Data Structures and Algorithms in Embedded Systems

Embedded systems have their own data structures and algorithms, and there are quite a few.

This article provides a brief introduction to the data structures and algorithms used in embedded systems, mainly to summarize and describe the data structures and algorithms in the embedded field, not a detailed description of algorithm principles. Here, I do not specifically distinguish between data structures and algorithms; I describe them as a whole since data structures are often accompanied by related algorithms, and algorithms often require basic data structures as support.

Due to my work in the SOC chip product line serving consumer electronics products, and my inclination towards coding terminal products (non-mobile), they usually do not have a large amount of complex data to store, but are used as interfaces for collecting and transmitting information from the physical world, not involving large data storage, retrieval, and other operations on backend servers. Therefore, what I say may not be comprehensive and is only related to the data structures and algorithms involved in terminal product development, inevitably biased and one-sided.

This article does not specifically distinguish between data structures and algorithms, and the kernel specifically refers to the Linux kernel, while SOC refers to the ARM platform.

String Search Algorithms

There are many algorithms for string searching that we often encounter but do not need to deeply explore their implementations. The most common functions are strcmp/strncmp, strstr, find in C++, etc. The most common commands are grep, find, sed, etc. These involve string matching algorithms like KMP, BM, and Sunday, or their combinations, and these algorithms’ basic implementations do not require very special data structures; they can be solved with “ordinary” arrays.

We often use these algorithms unconsciously, but in the embedded field, we rarely focus on their internal implementations. This does not mean that we lack awareness; there are two reasons: first, it is unnecessary to focus on the implementation of such algorithms in embedded systems; second, we may not even know that such algorithms exist.

Moreover, during the compilation and execution of regular code, we may use some self-implemented string matching algorithms, such as parsing a string file in real-time for a program’s configuration file, which may involve some fscanf, strcmp, or self-implemented string comparison functions.

The most commonly used during compilation are some script commands like grep, as well as the make syntax functions built into Makefile. During execution, simple routines generally use self-implemented string matching (the most common being brute-force matching), while larger programs may use Lua to parse strings.
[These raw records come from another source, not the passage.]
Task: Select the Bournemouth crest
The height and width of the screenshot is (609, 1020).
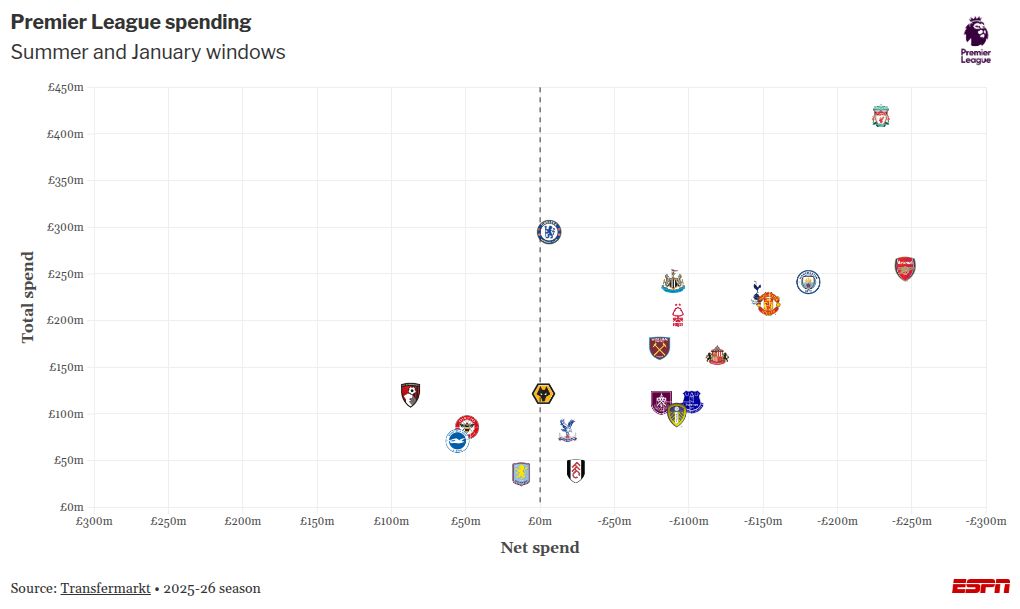Action: pyautogui.click(x=410, y=394)
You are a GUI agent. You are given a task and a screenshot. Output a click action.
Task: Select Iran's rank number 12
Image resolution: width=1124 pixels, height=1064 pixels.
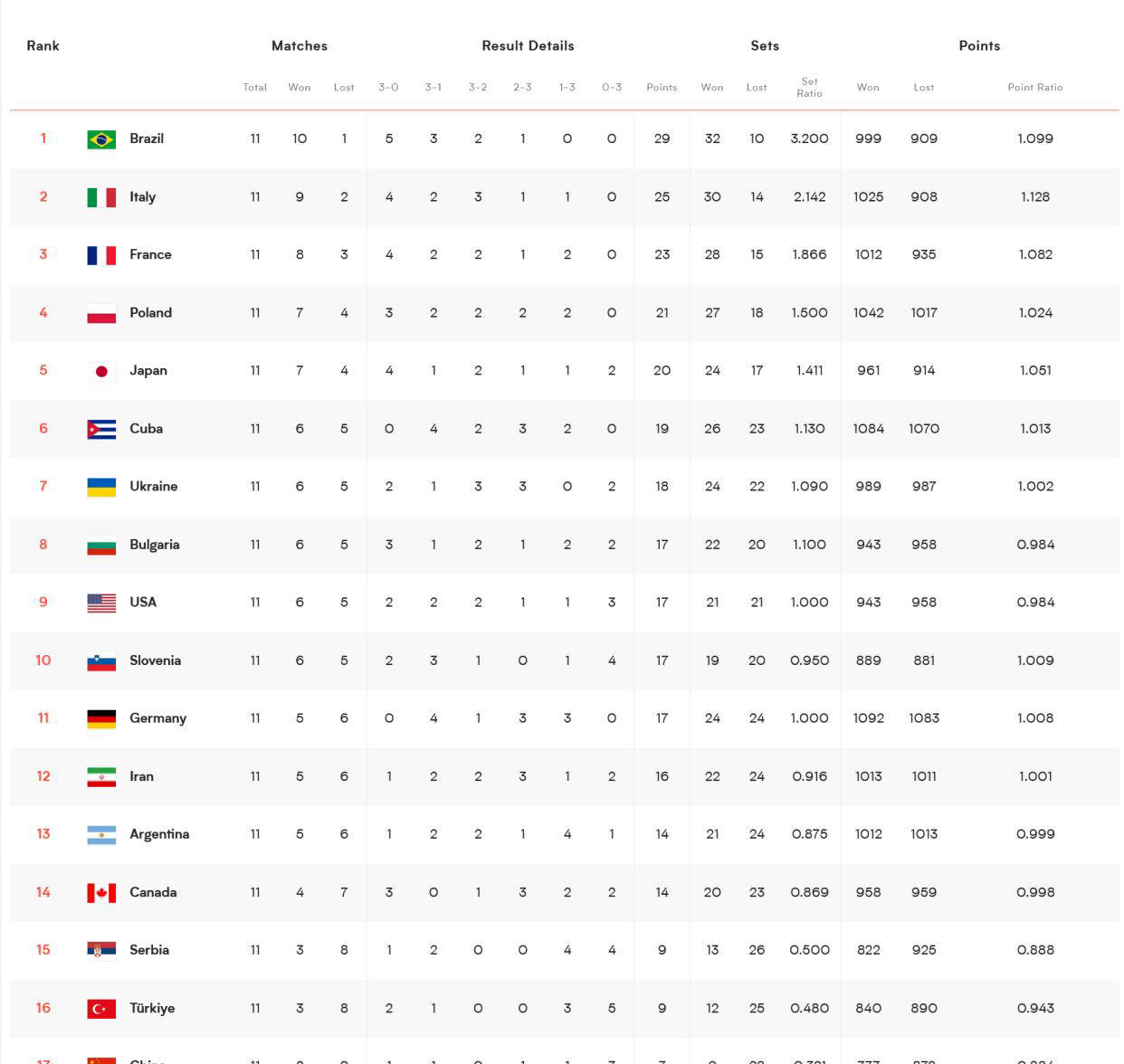point(43,776)
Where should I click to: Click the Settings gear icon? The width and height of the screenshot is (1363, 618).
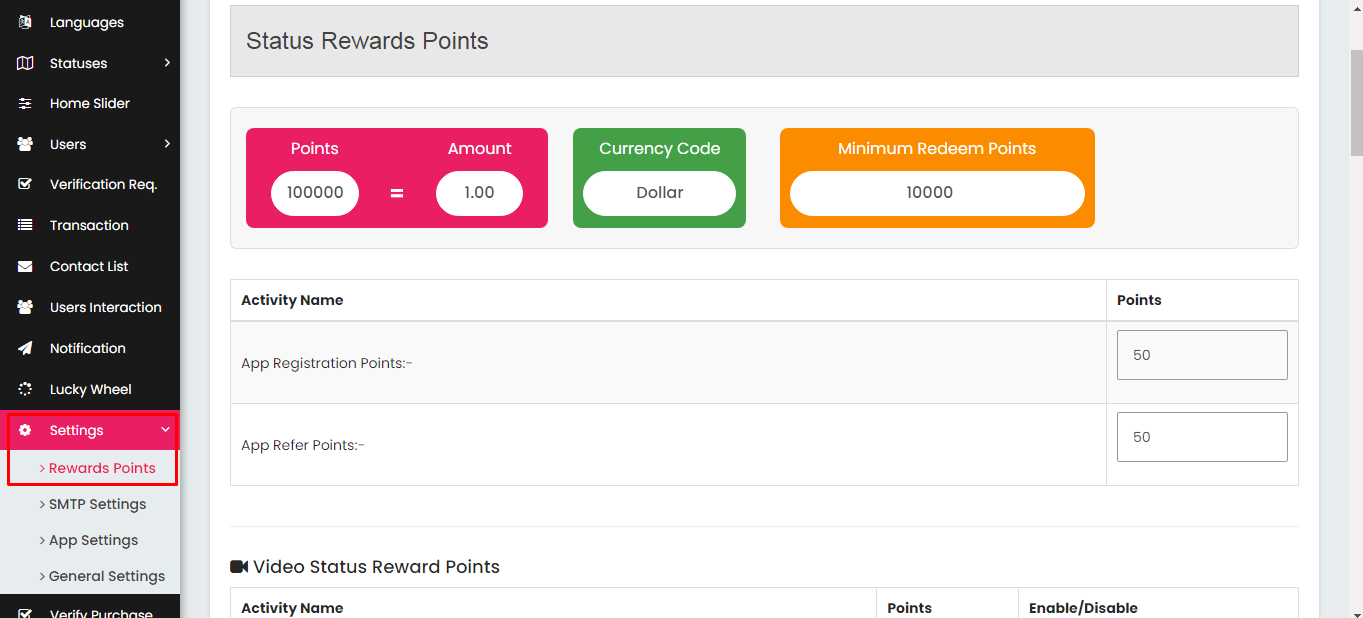(x=25, y=430)
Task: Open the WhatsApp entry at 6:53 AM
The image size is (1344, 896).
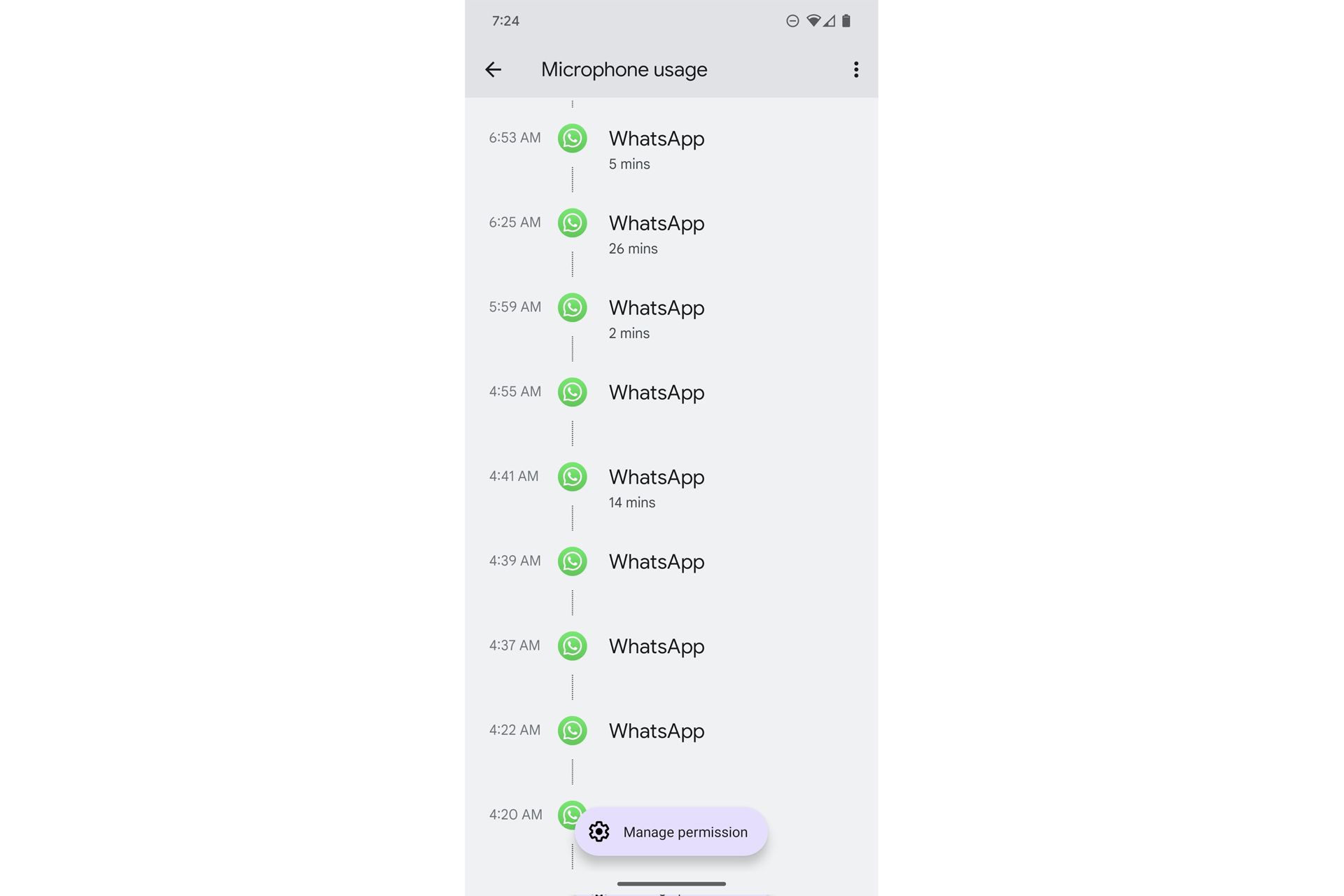Action: coord(573,138)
The data structures and algorithms most commonly encountered related to strings are brute-force matching, less aggressive RK algorithms, KMP series and its improvements and variations, while more advanced structures like trie trees can be seen in search engines, but they are rarely seen in the embedded field, almost nonexistent.

Queues

Queues are currently the most common data structure in user-mode programming. Due to the need for processing a large amount of video data in coding and decoding series products, video data transmission is essential, which satisfies the first-in-first-out characteristic, and most data transmission places in the entire code project meet this feature, commonly known as the “producer-consumer” model.

Thus, video data transmission and management in software, message processing queues, circular buffers, command processing queues, event dispatch modules, etc., all apply to this data structure, and the most commonly used organizational methods are self-implemented singly linked lists or the list doubly linked list in kernel data structures. The queue organizational method in the C++ template library is a type of queue structure.

There are different ways to implement a queue, and the usage of queues has certain limitations. For example, the queue I use most often may have one or more producers, but only one consumer. To implement multiple consumers, generally, multiple queue instances are created to reduce coding difficulty.

At this point, imagine how to implement multiple consumers in one instance; consumers can join in real-time, requiring only one reference count. Normally, consumers should have completely consistent production materials, meaning a production element can only be discarded after all consumers have used it, and we must consider the possibility of a consumer crashing, necessitating a timeout mechanism. If the reference count does not drop to zero after a certain time, the data must be forcibly discarded. Considering all this, unless memory is extremely tight, it is better to exchange more space for simpler coding, reducing errors, and ensuring ease of understanding and maintenance.

Common queue models, like circular buffers [Reference 1], are usually implemented using arrays, which is not difficult. However, if you want to write it in an extreme way, refer to the kfifo implementation in the kernel, which is a masterful work. Other types are more commonly implemented using the kernel’s list doubly linked list [Reference 2], characterized by being general-purpose. If you need to use it, you only need to embed the list_head structure into the structure you need to manage, and the doubly linked list also brings flexibility in data access. There are also self-implemented specific data type singly linked lists, but they are not commonly used.

Stacks

The stack structure’s characteristic is last-in-first-out, so in embedded systems, it is commonly used for parameter passing, including not only function parameter passing but also some custom parameter passing. For example, in the case of module decoupling, the Demeter principle is used to design parameter passing, where the push and pop processes may use the stack data structure; of course, using a queue is also possible.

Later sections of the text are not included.